Input records =>
-- -- --
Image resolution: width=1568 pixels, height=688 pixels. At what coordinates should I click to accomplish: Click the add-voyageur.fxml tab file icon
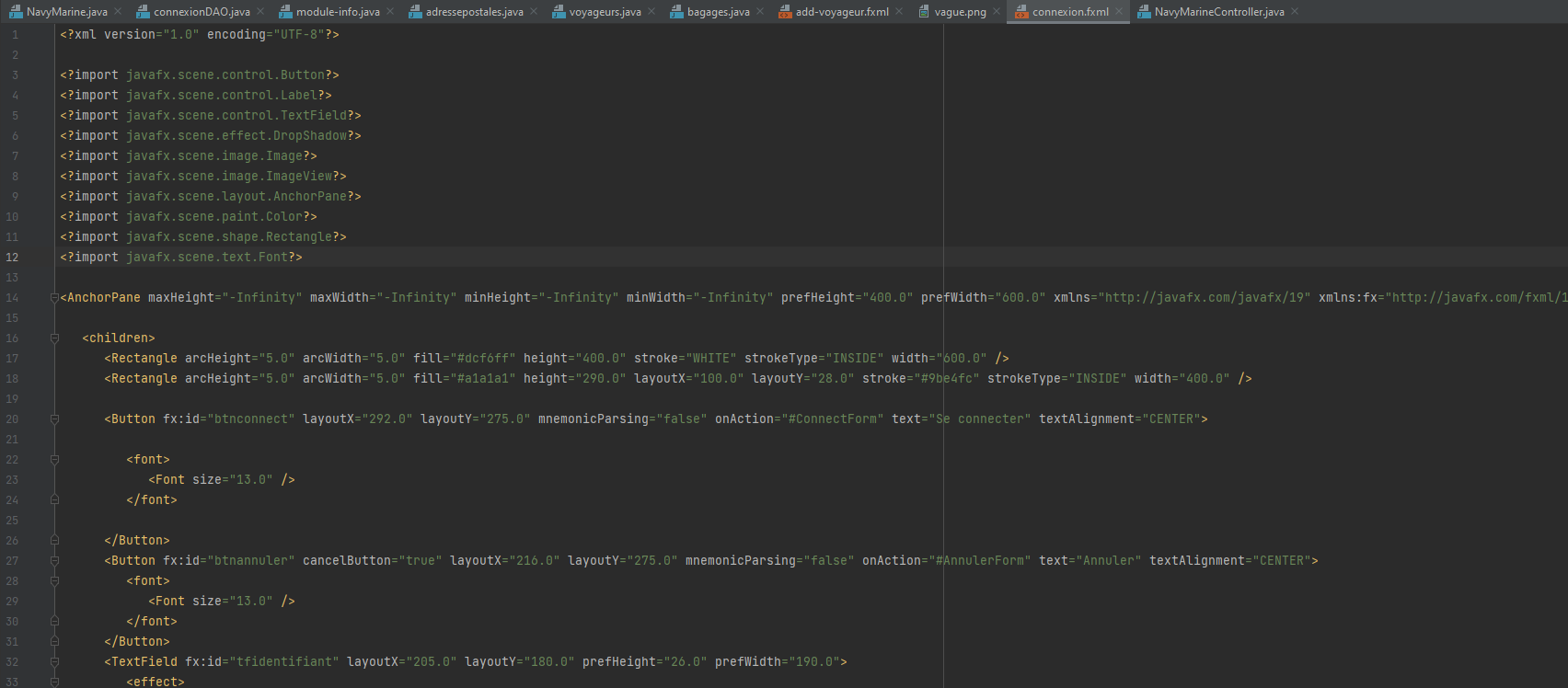click(785, 12)
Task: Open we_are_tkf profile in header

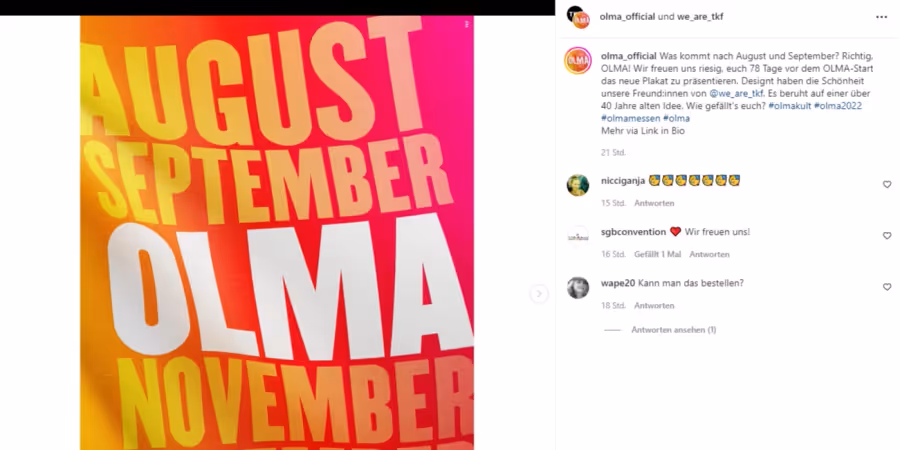Action: point(700,17)
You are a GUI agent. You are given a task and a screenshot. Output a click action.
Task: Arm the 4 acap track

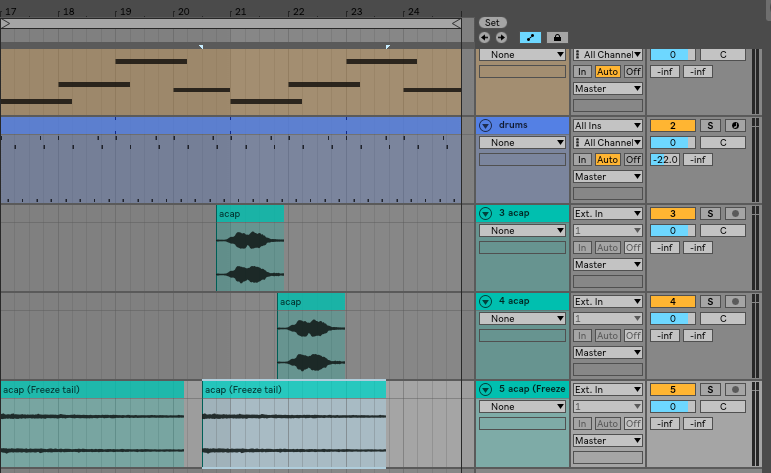point(735,302)
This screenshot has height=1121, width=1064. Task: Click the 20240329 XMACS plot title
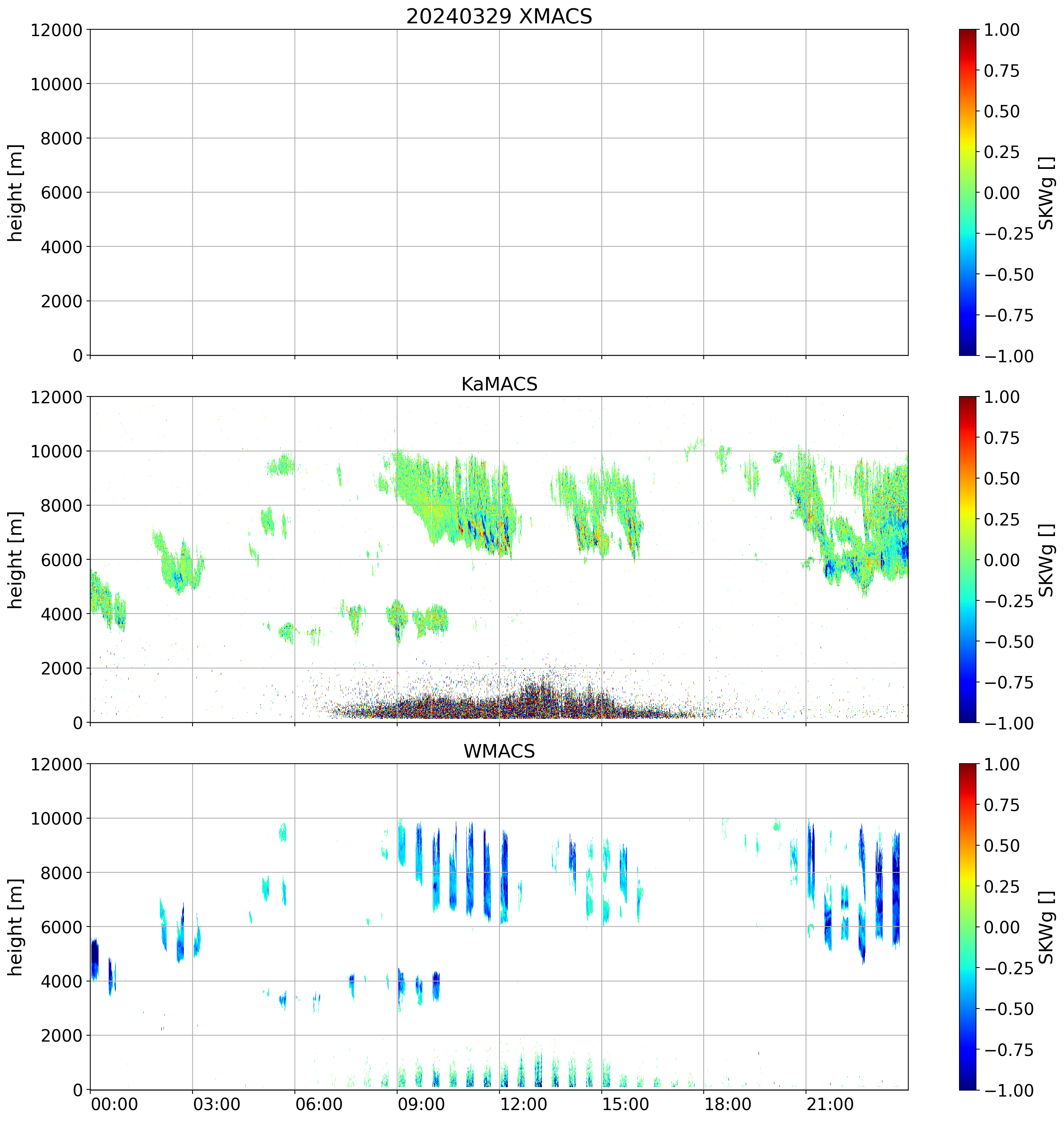pos(499,16)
-- -- --
Your objective => Recast every line of the records above as a JSON list of strings, one string per line, leaving out blank lines and the pictures.

The response =>
[
  "Image resolution: width=1568 pixels, height=688 pixels. At what coordinates should I click to accomplish: Click the add-voyageur.fxml tab file icon",
  "click(785, 12)",
  "Task: Open we_are_tkf profile in header",
  "Action: point(700,17)",
  "You are a GUI agent. You are given a task and a screenshot. Output a click action.",
  "Task: Arm the 4 acap track",
  "point(735,302)",
  "This screenshot has height=1121, width=1064. Task: Click the 20240329 XMACS plot title",
  "pos(499,16)"
]